Exercise requirements
Among the entries below, copy every line that carries the word "computer".

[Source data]
◆ ◆ ◆ ◆
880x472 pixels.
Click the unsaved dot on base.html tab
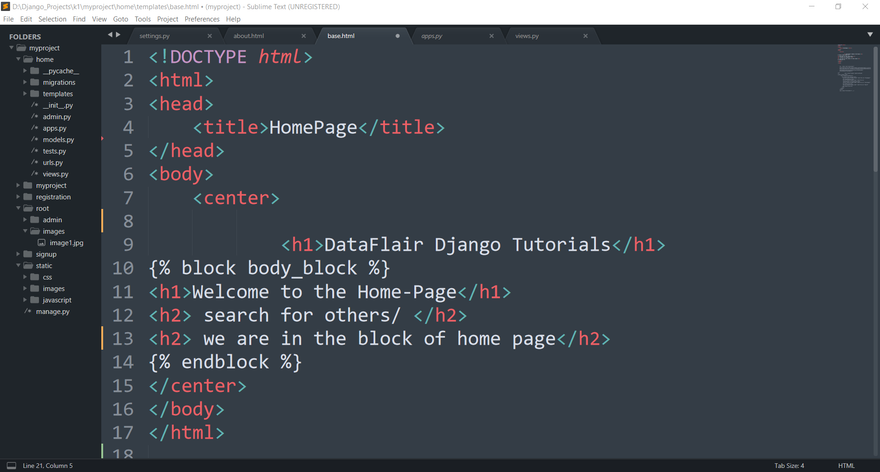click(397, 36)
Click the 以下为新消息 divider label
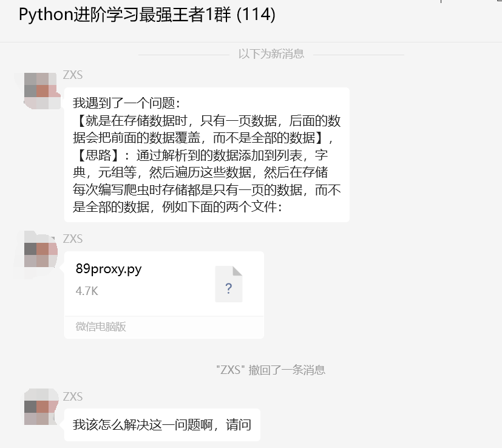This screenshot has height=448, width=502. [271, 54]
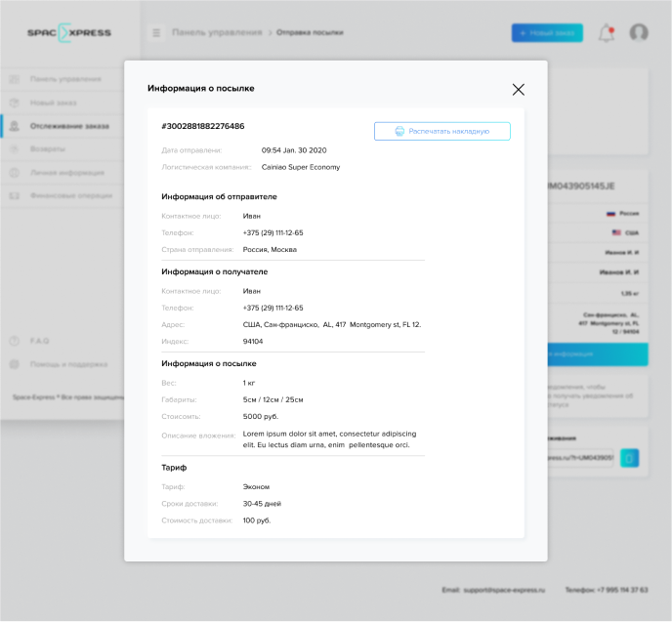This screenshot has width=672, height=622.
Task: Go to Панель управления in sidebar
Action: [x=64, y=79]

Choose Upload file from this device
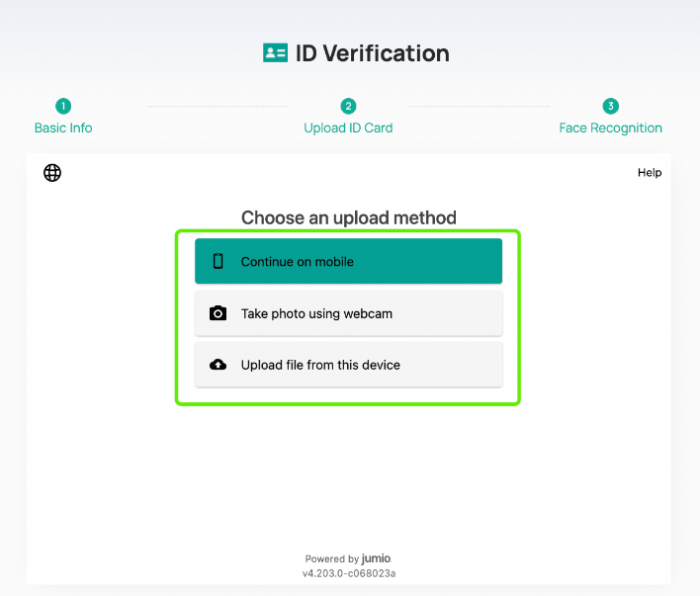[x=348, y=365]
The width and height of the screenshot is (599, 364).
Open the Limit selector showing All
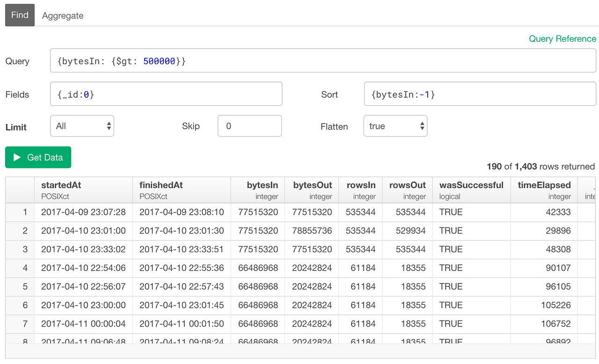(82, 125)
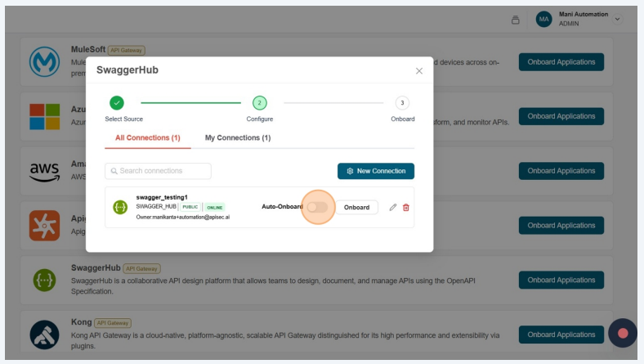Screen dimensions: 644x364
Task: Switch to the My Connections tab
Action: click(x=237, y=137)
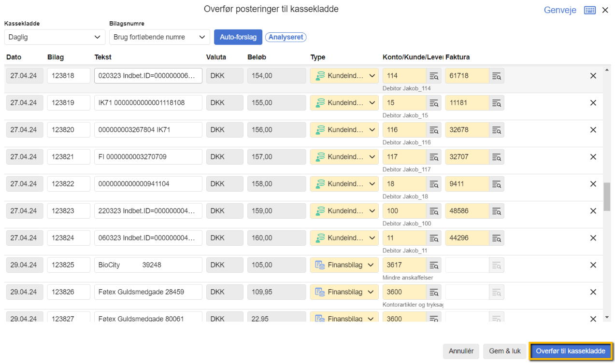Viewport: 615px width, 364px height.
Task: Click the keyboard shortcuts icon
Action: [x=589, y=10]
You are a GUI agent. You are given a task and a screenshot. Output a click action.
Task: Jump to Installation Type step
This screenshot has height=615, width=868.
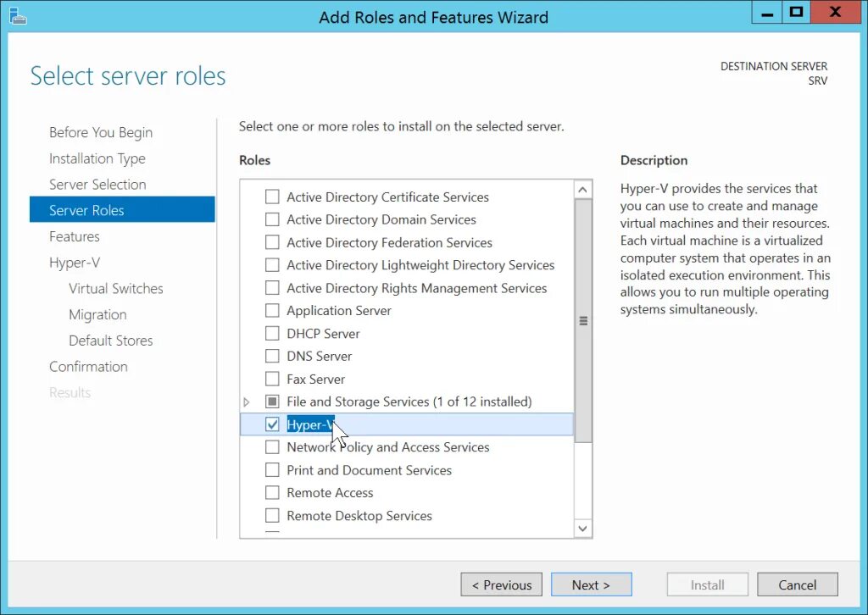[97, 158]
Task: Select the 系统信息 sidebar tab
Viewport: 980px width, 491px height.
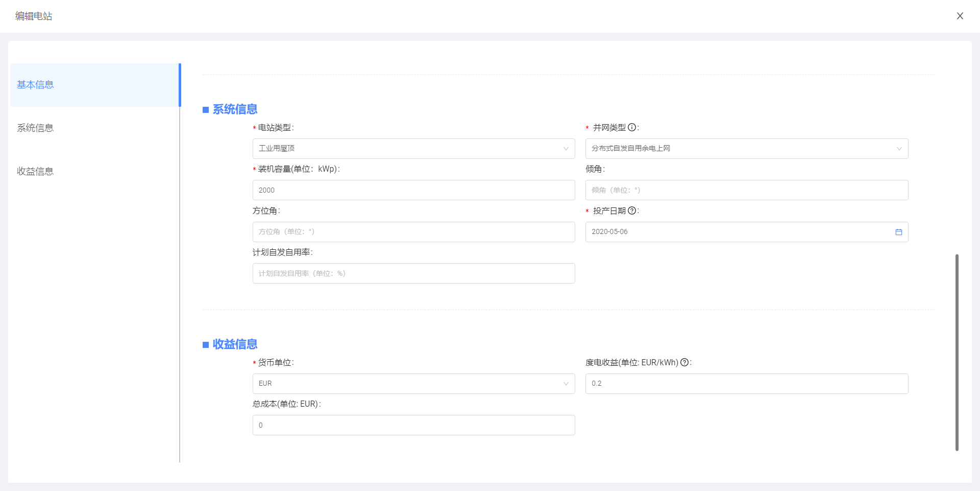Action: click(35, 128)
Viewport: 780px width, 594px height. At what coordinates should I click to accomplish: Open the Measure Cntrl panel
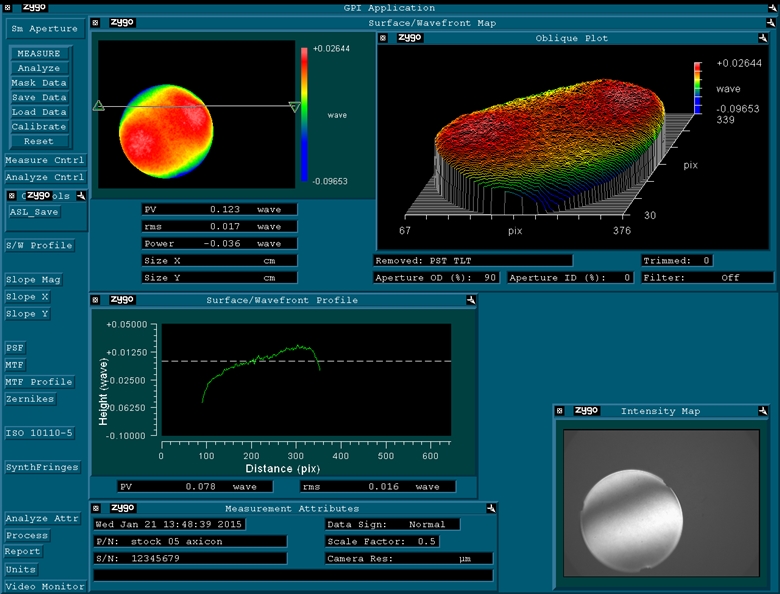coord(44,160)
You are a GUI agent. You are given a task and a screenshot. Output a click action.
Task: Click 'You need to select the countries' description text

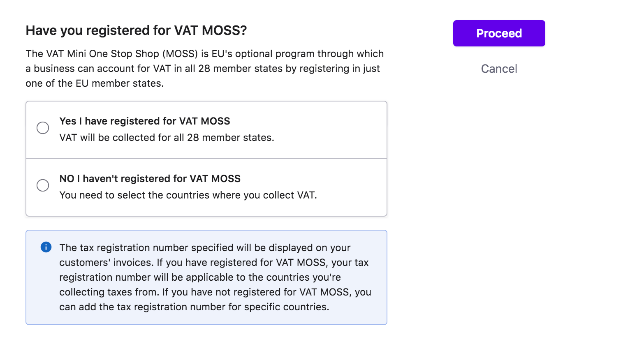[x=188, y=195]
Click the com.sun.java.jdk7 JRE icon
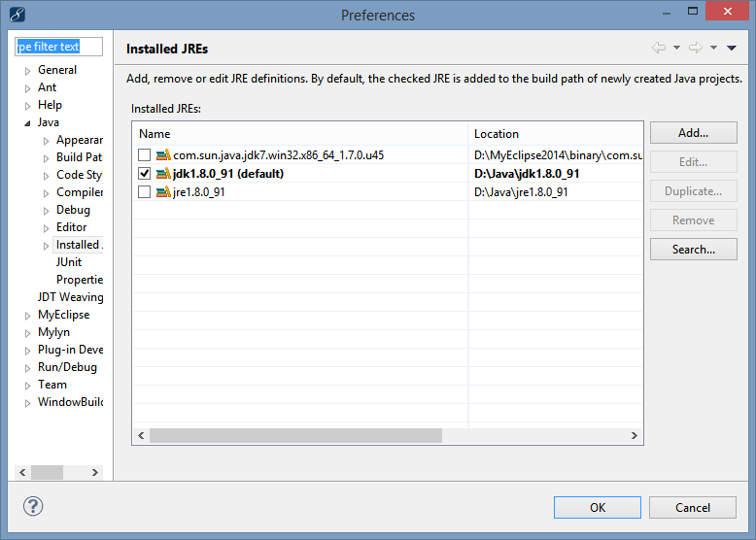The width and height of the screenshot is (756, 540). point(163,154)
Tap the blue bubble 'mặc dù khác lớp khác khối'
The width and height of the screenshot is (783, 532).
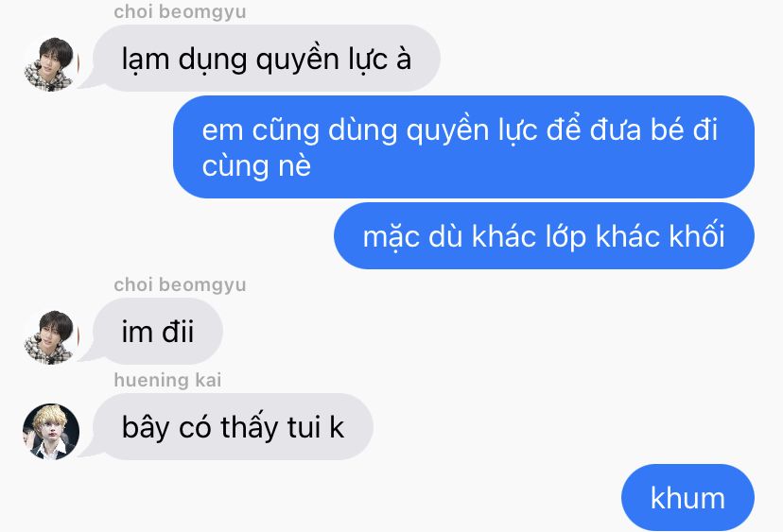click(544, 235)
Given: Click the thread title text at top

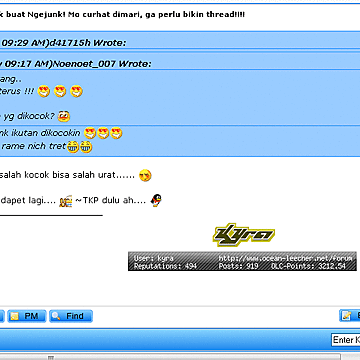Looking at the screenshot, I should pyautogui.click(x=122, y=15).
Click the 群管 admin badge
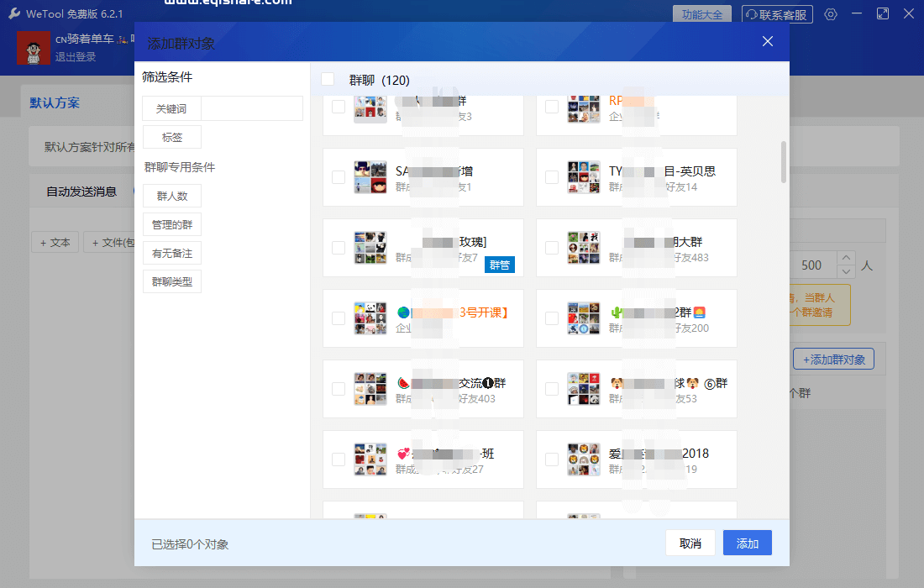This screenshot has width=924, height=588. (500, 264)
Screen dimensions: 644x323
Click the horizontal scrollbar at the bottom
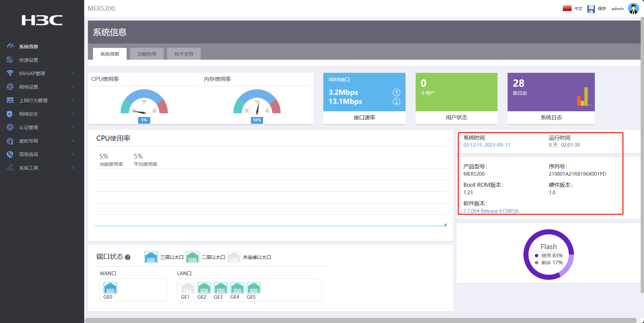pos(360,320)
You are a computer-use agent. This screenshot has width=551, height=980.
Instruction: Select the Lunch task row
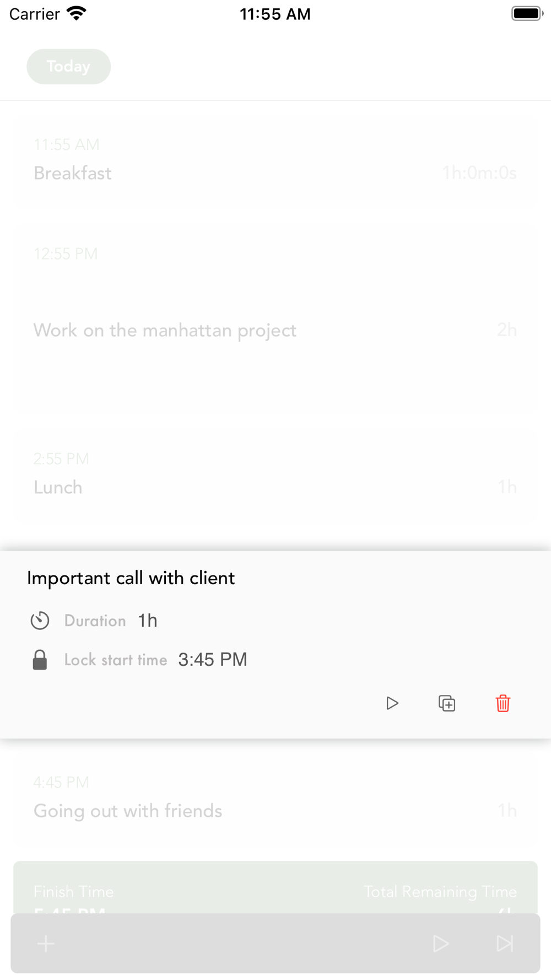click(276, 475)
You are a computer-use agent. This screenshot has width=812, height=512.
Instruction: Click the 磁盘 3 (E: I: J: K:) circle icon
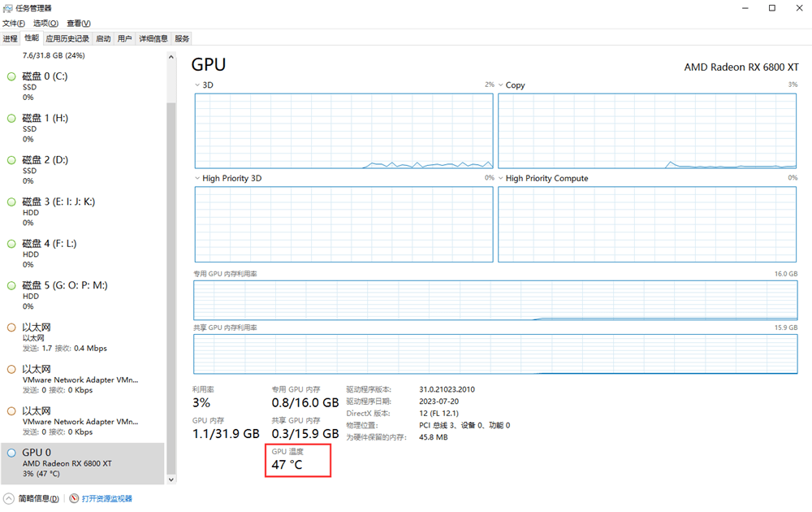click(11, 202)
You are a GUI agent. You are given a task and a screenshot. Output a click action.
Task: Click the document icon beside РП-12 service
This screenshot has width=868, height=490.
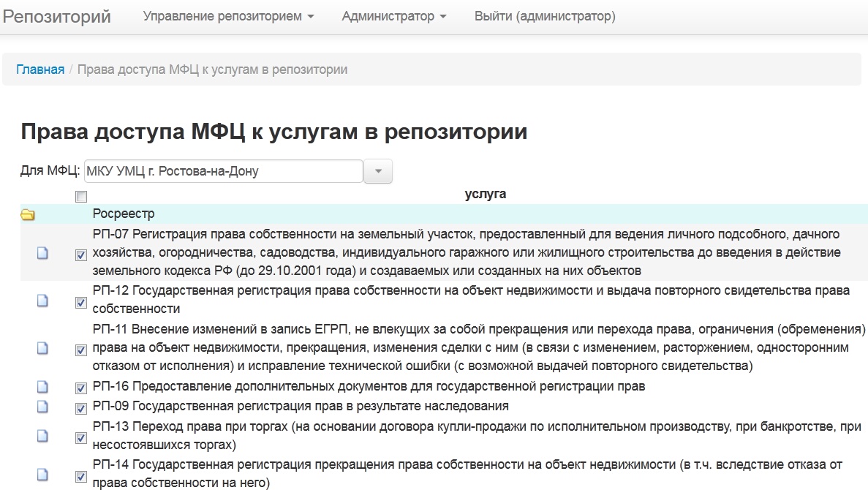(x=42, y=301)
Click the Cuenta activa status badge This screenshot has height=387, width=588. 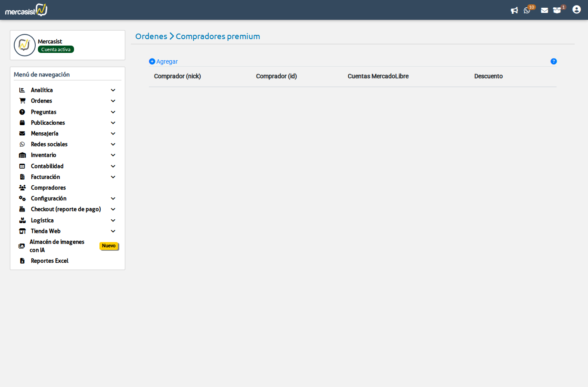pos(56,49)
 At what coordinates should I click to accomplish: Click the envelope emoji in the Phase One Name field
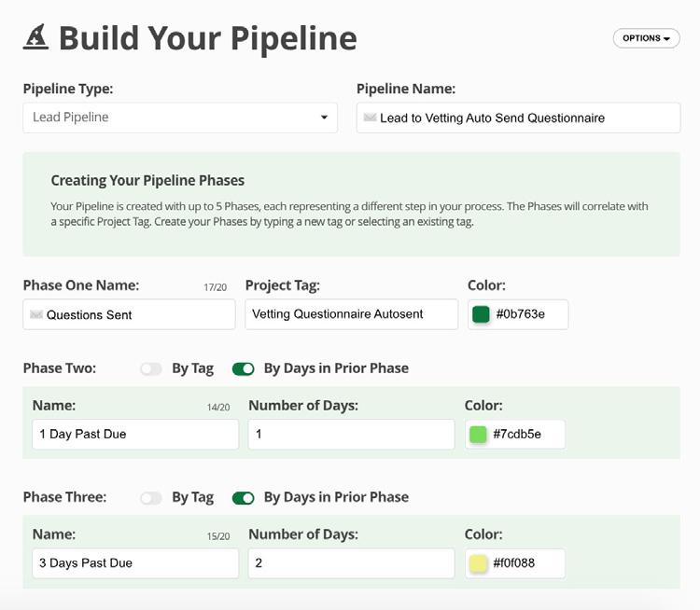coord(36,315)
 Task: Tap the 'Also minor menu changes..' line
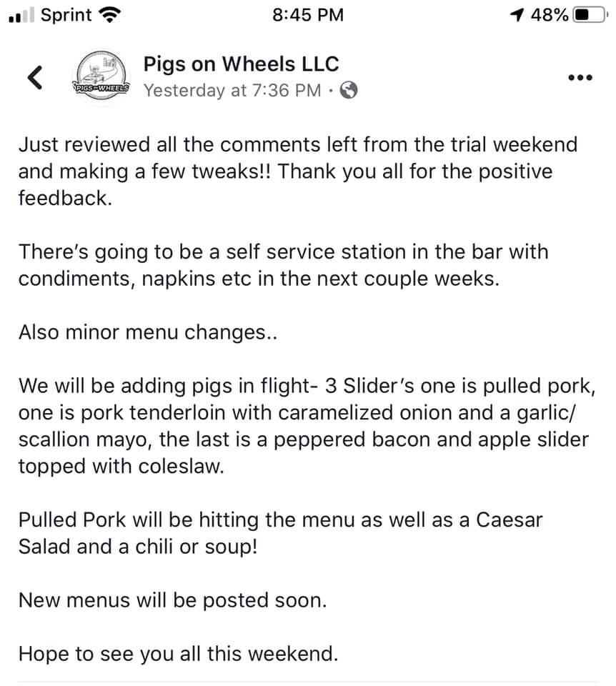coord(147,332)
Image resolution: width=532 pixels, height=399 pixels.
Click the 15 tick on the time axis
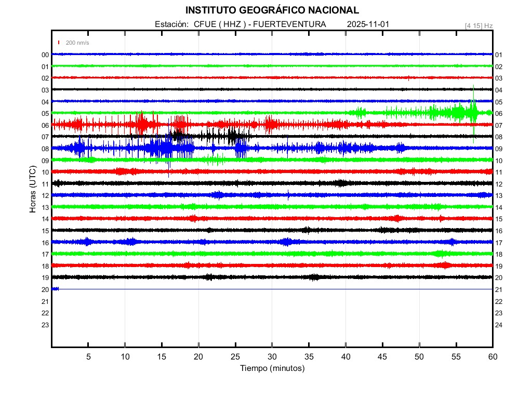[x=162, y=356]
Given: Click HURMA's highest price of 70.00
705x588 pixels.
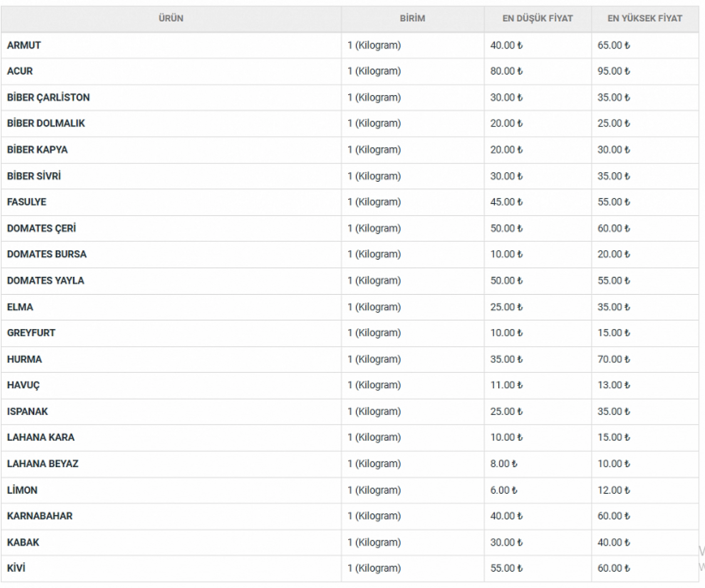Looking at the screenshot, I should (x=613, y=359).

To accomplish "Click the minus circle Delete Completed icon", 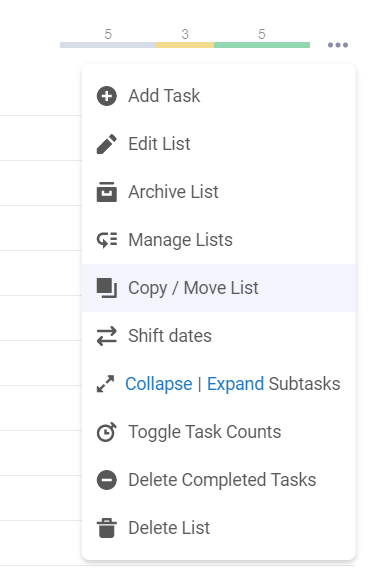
◆ ◆ ◆ ◆
Solution below
You are a computer-use agent. This screenshot has width=551, height=980.
You are a computer-use agent. This screenshot has width=812, height=512.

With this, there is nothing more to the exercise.